Quand la couleur brise la réalité
J'ai toujours été attiré par les palettes qui ne suivent pas la logique du monde visible. Une palette de couleurs surréaliste commence là où les relations naturelles de couleurs cessent d'avoir un sens. La peau devient verte ou bleue, les ombres deviennent roses ou violettes, et la lumière ne correspond à aucune source physique. Ce qui m'intéresse le plus, c'est la façon dont la couleur perturbe la reconnaissance. L'image reste lisible, mais n'est plus stable.

Teints non naturels et changement d'identité
L'une des façons les plus directes dont la couleur surréaliste opère est à travers la figure humaine. La peau est rendue dans des tons qui n'appartiennent pas à la réalité — vert, lilas, cyan, gris, ou même jaune. Cela modifie immédiatement la perception. La figure reste humaine, mais n'est plus entièrement identifiable. J'ai toujours été intéressé par la façon dont ce changement crée une distance sans supprimer la présence. Dans mon travail, j'utilise souvent des teints non naturels pour déstabiliser l'identité.
Lumière et ombre inversées
Dans les palettes surréalistes, la lumière se comporte différemment. Les ombres peuvent apparaître lumineuses, et les zones éclairées peuvent porter des tons plus sombres. La lumière jaune peut créer des ombres bleues, et les surfaces rouges peuvent refléter des reflets froids. Cette inversion brise la logique attendue de l'espace. Je trouve cela particulièrement fascinant car cela transforme la lumière en incertitude plutôt qu'en clarté. Dans mon travail, j'inverse souvent les relations tonales pour créer de la tension.

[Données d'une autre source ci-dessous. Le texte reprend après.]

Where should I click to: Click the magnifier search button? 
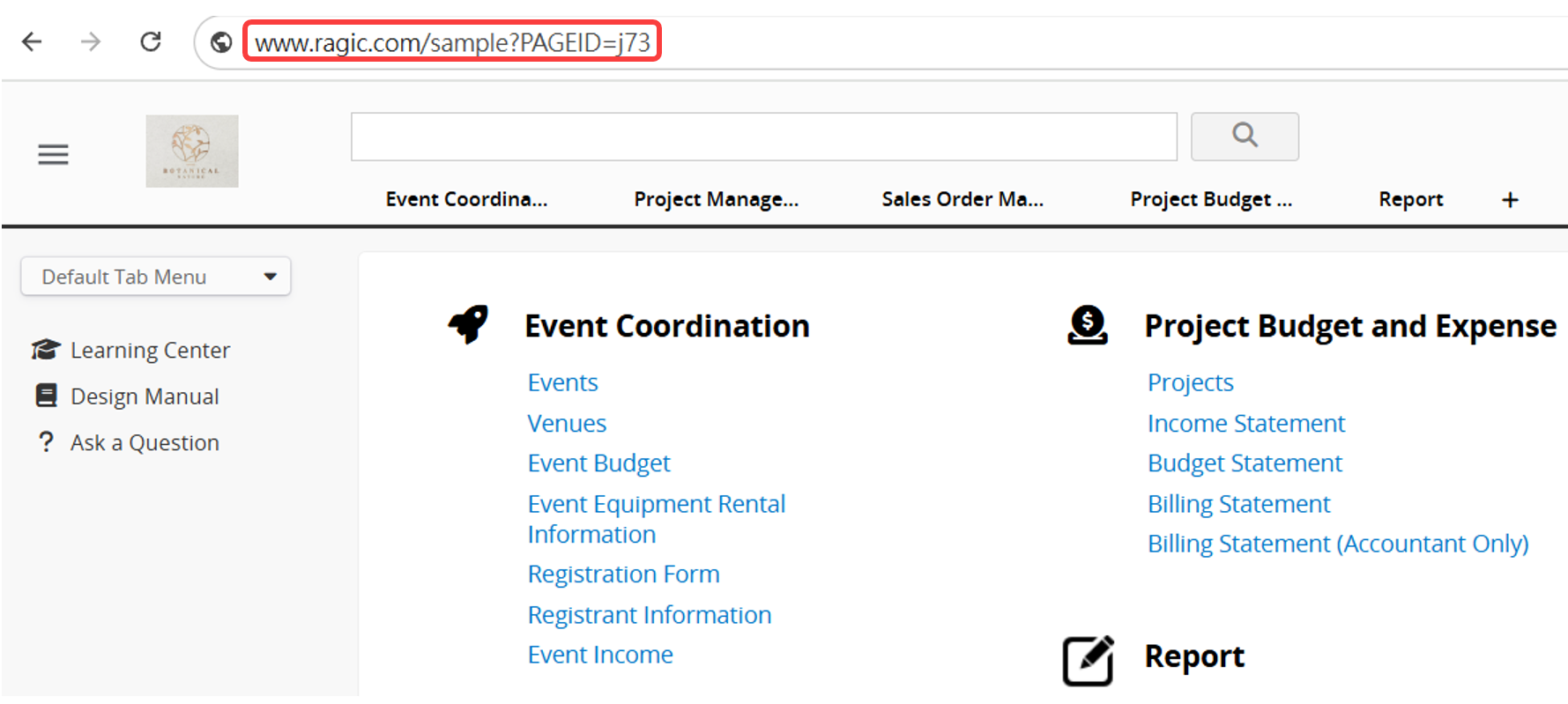pos(1245,136)
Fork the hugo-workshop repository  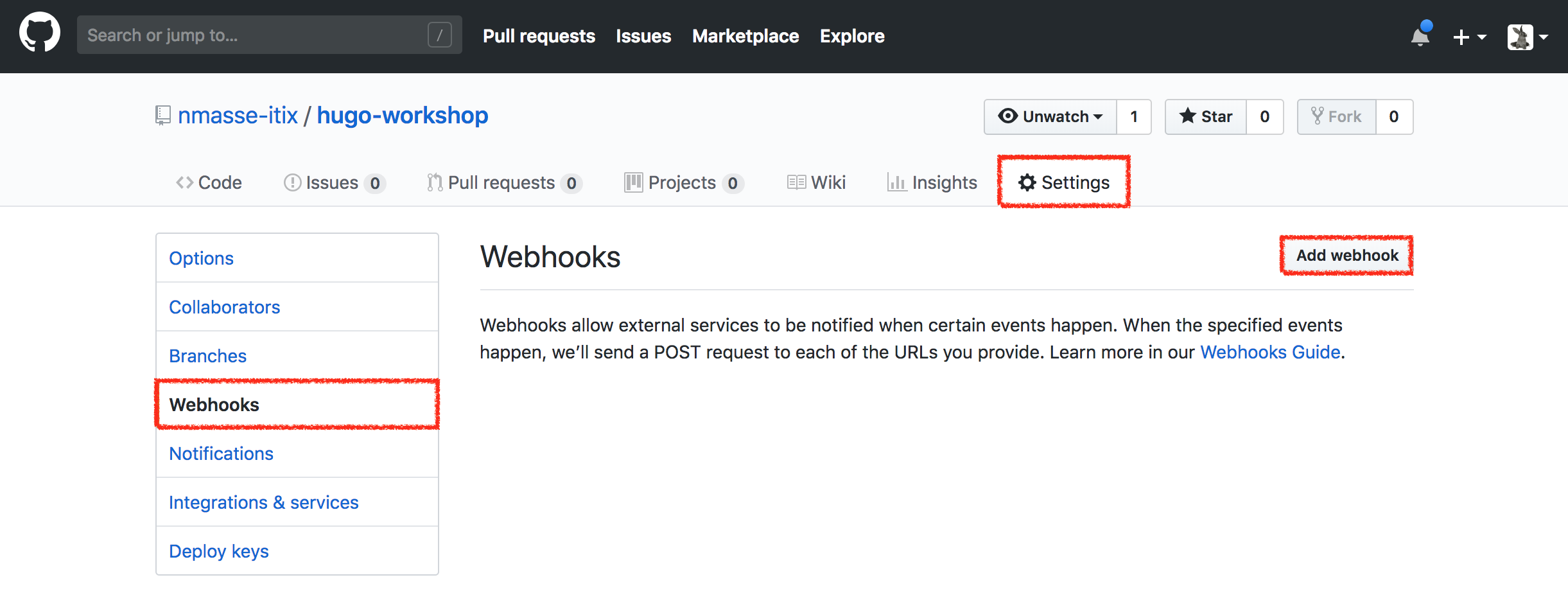[x=1336, y=117]
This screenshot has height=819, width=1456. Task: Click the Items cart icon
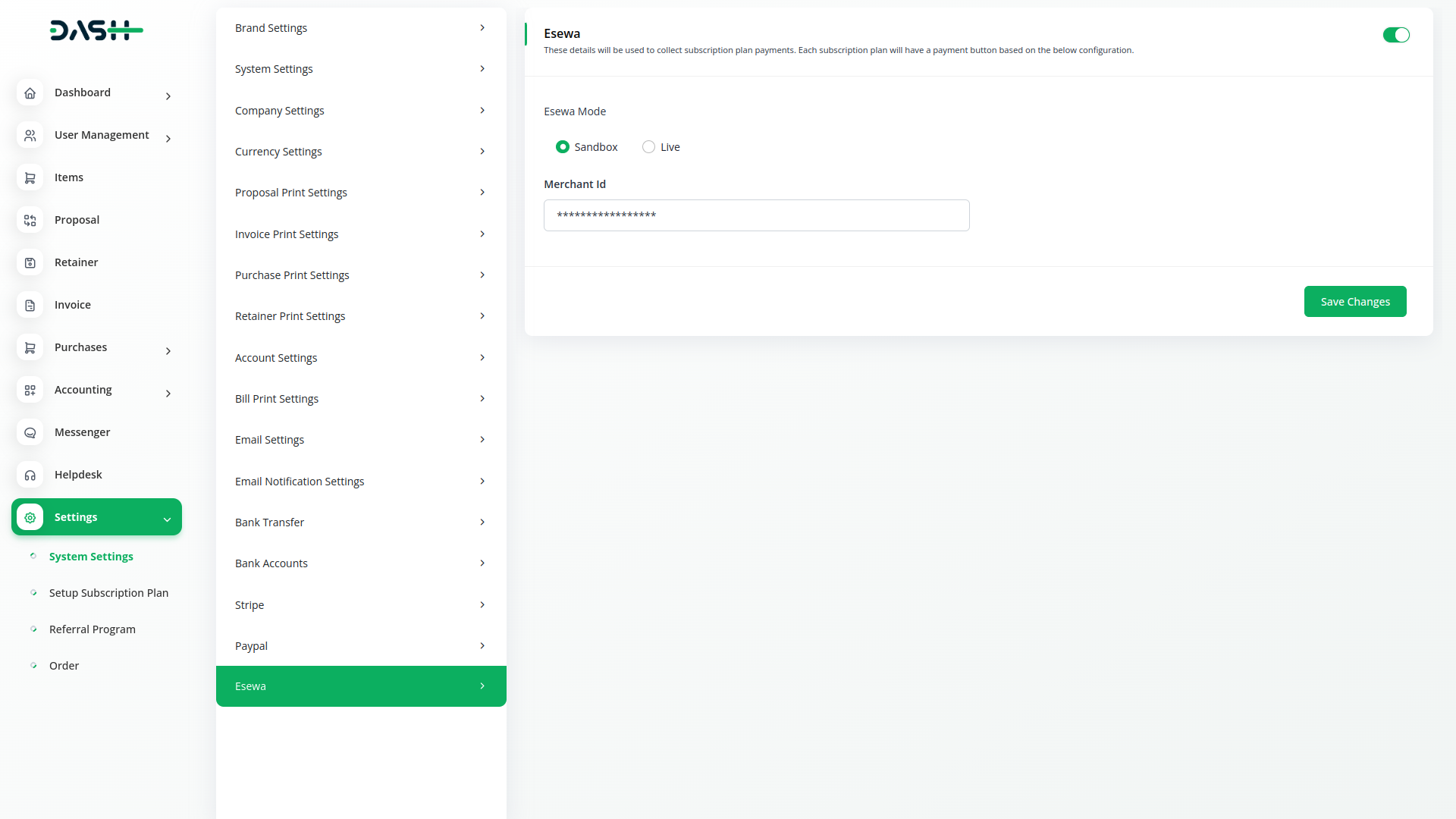coord(30,177)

Couleurs acides et perturbation visuelle
Des couleurs très saturées – vert acide, bleu électrique, rose néon, violet ultraviolet et orange vif – apparaissent souvent dans des combinaisons inattendues. Ces tons ne se mélangent pas facilement. Ils créent des frictions au sein de l'image. Historiquement, des stratégies similaires sont apparues dans des mouvements comme le Surréalisme et plus tard dans la culture visuelle contemporaine. J'ai toujours été attiré par la façon dont l'intensité peut devenir désorientante plutôt qu' expressive.
Dégradés doux et atmosphère irréelle
En même temps, la couleur surréaliste n'est pas toujours agressive. Des dégradés doux – du violet se fondant dans le turquoise, du pêche se dissolvant dans le bleu, ou du rose se mélangeant au vert – créent des environnements qui semblent artificiels mais cohérents. Ces transitions n'existent pas sous la lumière naturelle, pourtant elles semblent cohérentes en interne. Je trouve cela particulièrement intéressant car cela crée une irréalité contrôlée. Dans mon travail, j'utilise souvent des dégradés pour construire une atmosphère.

La couleur comme dislocation émotionnelle
Les palettes surréalistes déconnectent souvent la couleur de l'émotion attendue. Le rouge peut ne pas signaler l'intensité, et le bleu peut ne pas suggérer le calme. Au lieu de cela, les couleurs sont réassignées. Un vert pâle peut sembler troublant, tandis qu'un rose vif peut apparaître froid. J'ai toujours été intéressé par la façon dont cette dislocation force le spectateur à relire l'image. Dans mon travail, j'utilise des relations de couleurs inattendues pour interrompre l'interprétation automatique.
Quand la distorsion devient système
À un certain point, la couleur surréaliste n'est plus un effet, mais un système. Des tons non naturels, une lumière inversée, des contrastes saturés et des dégradés artificiels forment un langage visuel cohérent. J'en suis venu à reconnaître que cela crée des images où la réalité n'est pas représentée, mais reconstruite. Dans mon travail, j'aborde la couleur non pas comme une description, mais comme un outil de distorsion. La palette de couleurs surréaliste et la réalité déformée dans l'art contemporain existent dans cette condition, où l'image semble à la fois familière et impossible en même temps.